In recent years, flying vehicles have become an innovative way to transfer parcels efficiently over a short distance. Existing airspace regulations are slow to adapt to the anticipated rise in aircraft traffic resulting from this development. This is because the increase in unmanned aerial vehicles (UAVs) comes with an increased risk of personal injuries from faulty drones carrying a payload. Many national regulatory agencies, such as the FAA, rely on the Abbreviated Injury Scale (AIS) to determine the weight threshold of a UAV by evaluating the impact energy and correlating it to the severity of a potential injury. This research paper presents a test apparatus to investigate the effect of different safety systems on AIS. As an example, a passive safety system in the form of a geodesic shell is used to investigate the change in impact acceleration and, therefore, the head injury sustained. The spherical shell is designed as a geodesic sphere. Its struts are carbon fiber reinforced polymer (CFRP) rods and connectors made from a flexible filament, TPU-95A. The apparatus enables droppings of the geodesic shell from a height of 4.48 meters, varying the payload weight in two weight classes between 2.5lb to 5lb attached to the drone.

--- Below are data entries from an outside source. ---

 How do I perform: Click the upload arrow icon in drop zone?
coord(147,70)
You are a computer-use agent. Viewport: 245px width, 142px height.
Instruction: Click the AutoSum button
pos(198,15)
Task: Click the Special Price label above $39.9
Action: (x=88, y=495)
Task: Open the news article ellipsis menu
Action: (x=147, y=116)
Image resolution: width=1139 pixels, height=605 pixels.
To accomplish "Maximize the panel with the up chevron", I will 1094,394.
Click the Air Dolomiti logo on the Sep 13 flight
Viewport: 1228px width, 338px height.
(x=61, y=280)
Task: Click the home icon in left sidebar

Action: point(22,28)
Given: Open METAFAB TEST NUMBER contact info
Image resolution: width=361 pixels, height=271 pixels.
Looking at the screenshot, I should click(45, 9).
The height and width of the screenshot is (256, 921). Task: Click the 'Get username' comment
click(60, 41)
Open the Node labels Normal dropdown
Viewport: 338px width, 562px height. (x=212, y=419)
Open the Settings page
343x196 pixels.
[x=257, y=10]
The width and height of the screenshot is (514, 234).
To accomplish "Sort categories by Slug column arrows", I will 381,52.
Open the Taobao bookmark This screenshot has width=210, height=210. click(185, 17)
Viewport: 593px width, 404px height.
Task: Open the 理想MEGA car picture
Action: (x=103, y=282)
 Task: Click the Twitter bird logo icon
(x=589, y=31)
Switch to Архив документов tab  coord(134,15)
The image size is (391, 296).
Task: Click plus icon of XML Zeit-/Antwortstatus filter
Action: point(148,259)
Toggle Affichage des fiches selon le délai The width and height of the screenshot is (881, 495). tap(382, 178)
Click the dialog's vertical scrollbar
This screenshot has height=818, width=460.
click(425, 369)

The impact acceleration is recorded, and the impact velocity is calculated using slow-motion video. The Head Injury Criterion (HIC) scale and the Abbreviated Injury Scale (AIS) are used to measure the predicted head injury level. The test apparatus designed establishes a standard of testing for other safety systems, in addition to geodesic shells like airbags, to be tested for their efficacy in reducing the head injury level sustained.